How to Use Genji-JP 6B: A Causal Language Model for Japanese Storytelling

Aug 9, 2022 | Educational

Are you fascinated by the world of Japanese storytelling? Do you wish to generate engaging narratives using state-of-the-art AI? Look no further! This guide will walk you through the steps to utilize the Genji-JP 6B model—a fine-tuned version of EleutherAI’s GPT-J 6B—designed for generating Japanese web novels.

Model Description

Genji-JP 6B boasts impressive specifications:

  • Parameters: 6,053,381,344
  • Layers: 28
  • Model Dimension: 4,096
  • Feedforward Dimension: 16,384
  • Heads: 16
  • Context Length: 2,048
  • Vocabulary: 50,400
  • Position Encoding: Rotary position encodings (RoPE)

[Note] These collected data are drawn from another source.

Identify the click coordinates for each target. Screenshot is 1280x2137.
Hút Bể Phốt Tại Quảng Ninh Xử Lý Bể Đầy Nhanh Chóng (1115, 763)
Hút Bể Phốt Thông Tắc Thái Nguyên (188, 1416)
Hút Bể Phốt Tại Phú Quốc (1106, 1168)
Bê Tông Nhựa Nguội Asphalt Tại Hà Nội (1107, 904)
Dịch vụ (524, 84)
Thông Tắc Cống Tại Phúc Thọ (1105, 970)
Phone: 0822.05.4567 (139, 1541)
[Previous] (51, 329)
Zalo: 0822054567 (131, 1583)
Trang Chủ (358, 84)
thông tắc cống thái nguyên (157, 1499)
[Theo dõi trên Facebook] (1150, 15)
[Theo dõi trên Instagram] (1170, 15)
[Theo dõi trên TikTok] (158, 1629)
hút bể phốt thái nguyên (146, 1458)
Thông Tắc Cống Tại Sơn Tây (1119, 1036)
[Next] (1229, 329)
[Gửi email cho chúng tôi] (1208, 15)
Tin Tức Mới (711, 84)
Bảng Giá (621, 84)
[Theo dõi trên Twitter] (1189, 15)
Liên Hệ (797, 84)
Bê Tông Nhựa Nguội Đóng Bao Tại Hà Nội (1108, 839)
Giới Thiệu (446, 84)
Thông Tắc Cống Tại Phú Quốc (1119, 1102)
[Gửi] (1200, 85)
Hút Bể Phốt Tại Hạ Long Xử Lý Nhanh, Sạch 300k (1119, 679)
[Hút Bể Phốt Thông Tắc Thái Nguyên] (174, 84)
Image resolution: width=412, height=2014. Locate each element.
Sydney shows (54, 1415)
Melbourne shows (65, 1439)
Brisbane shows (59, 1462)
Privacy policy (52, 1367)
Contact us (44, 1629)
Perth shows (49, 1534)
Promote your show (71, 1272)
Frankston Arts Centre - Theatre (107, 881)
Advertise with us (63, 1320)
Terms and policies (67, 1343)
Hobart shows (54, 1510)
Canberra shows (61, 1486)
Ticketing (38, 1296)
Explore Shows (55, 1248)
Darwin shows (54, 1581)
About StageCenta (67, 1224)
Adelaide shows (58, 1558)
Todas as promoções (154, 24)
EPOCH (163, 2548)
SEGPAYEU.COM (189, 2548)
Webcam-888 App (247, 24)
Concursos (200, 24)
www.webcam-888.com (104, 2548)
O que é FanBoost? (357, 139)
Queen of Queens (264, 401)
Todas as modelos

To give you a clearer picture, think of this model as a grand library with 28 floors (layers), housing over 6 billion individual stories (parameters). Each floor is divided into different sections (heads), making it uniquely versatile for various genres of storytelling.

Training Data

The Genji-JP 6B model underwent pre-training on the Pile, a curated dataset created by EleutherAI, aiming to sharpen its language abilities. Post pre-training, the model was fine-tuned using a dedicated Japanese storytelling dataset for added finesse.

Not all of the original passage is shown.